Gleichwohl hinterlässt das Buch stellenweise einen ambivalenten Eindruck. Das hängt zum einen damit zusammen, dass der Text, wie man im Nachwort lesen kann, offenbar "wild und spontan" geschrieben wurde, was zu mancher Zuspitzung, zu vereinzelten Ungenauigkeiten und vor allem zu zahlreichen Redundanzen führt.
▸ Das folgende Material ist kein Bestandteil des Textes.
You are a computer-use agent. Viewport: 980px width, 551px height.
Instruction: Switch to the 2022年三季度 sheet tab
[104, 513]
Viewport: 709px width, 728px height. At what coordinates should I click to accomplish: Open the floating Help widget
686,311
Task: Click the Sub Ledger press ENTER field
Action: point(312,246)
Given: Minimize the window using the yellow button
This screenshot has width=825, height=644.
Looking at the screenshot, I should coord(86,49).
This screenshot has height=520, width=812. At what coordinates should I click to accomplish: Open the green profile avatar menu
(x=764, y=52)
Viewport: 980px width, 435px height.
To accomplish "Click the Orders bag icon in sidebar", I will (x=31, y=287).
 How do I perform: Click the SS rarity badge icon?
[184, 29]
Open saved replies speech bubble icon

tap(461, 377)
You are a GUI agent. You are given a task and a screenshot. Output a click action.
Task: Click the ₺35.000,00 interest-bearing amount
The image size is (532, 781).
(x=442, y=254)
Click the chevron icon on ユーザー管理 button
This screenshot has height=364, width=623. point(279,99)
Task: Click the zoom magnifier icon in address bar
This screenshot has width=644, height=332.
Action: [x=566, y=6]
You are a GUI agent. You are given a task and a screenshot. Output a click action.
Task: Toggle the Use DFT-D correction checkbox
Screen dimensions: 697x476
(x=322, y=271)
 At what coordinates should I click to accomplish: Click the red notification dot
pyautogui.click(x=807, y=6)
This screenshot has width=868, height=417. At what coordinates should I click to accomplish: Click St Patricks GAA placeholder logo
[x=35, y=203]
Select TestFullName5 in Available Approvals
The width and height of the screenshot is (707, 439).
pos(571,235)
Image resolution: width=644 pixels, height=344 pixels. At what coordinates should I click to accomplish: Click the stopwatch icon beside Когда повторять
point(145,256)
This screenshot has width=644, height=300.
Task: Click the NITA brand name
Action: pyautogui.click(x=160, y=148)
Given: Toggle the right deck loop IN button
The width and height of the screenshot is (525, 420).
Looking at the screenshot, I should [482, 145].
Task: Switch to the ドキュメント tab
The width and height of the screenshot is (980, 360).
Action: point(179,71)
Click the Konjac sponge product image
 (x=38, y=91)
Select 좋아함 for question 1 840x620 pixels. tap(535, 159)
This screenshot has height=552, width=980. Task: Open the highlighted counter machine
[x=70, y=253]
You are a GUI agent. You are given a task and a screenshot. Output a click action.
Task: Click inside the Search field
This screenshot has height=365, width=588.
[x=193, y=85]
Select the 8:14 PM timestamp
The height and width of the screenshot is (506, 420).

Zum anderen schießt Kohlenberger bei aller berechtigten Kritik an einem oftmals problematischen "Asylregime" manchmal deutlich über ihr Ziel hinaus; etwa dann, wenn sie behauptet, Staaten brauchten Flüchtlinge, "die sie offiziell abwehren und draußen halten wollen, weil sie damit nach innen hin ihre Macht und Souveränität signalisieren" und zugleich "denen, die in den Staat als demos eingeschlossen sind, ihre Rechte und Privilegien verdeutlichen" könnten. Und nicht zuletzt hätte man sich gewünscht, dass die Autorin ihr Plädoyer für einen humaneren Umgang mit Geflüchteten nicht auf die insgesamt eher vage Reflexion grundsätzlicher Handlungsmaximen beschränkt, sondern dass sie ganz konkrete Schritte benennt, um politisches Handeln zu verändern und den Skeptikern einer liberaleren und menschenrechtskonformen Asylpolitik argumentativ den Wind aus den Segeln zu nehmen. Trotz dieser Kritik kann jedoch kein Zweifel daran bestehen, dass Kohlenberger ein sehr wichtiges Buch geschrieben hat. Es legt einerseits zahlreiche Paradoxien der gegenwärtigen Migrationspolitik schonungslos offen, andererseits bietet es die Chance, einen oft eindimensionalen Blick auf Migration und insbesondere auf die Geflüchteten selbst nachhaltig zu differenzieren. Und vor allem wird kaum jemand nach der Lektüre dieses Buches noch einen Zweifel daran haben, dass es nicht nur inhuman, sondern angesichts von (Bürger-)Kriegen, Wirtschaftskrisen und Klimakatastrophen auch völlig unrealistisch ist, die vermeintliche "Festung Europa" mithilfe immer schärfer bewachter Grenzen oder gar neuer Mauern vom Rest der Welt hermetisch abzuriegeln. Auch wenn die Chancen dafür schon einmal deutlich besser standen, brauchen wir endlich eine verantwortungsbewusste Weltinnenpolitik. HOLGER THÜNEMANN
Judith Kohlenberger: Das Fluchtparadox. Über unseren widersprüchlichen Umgang mit Vertreibung und Vertriebenen.
Kremayr & Scheriau Verlag, Wien 2022. 240 S., 24,- Euro.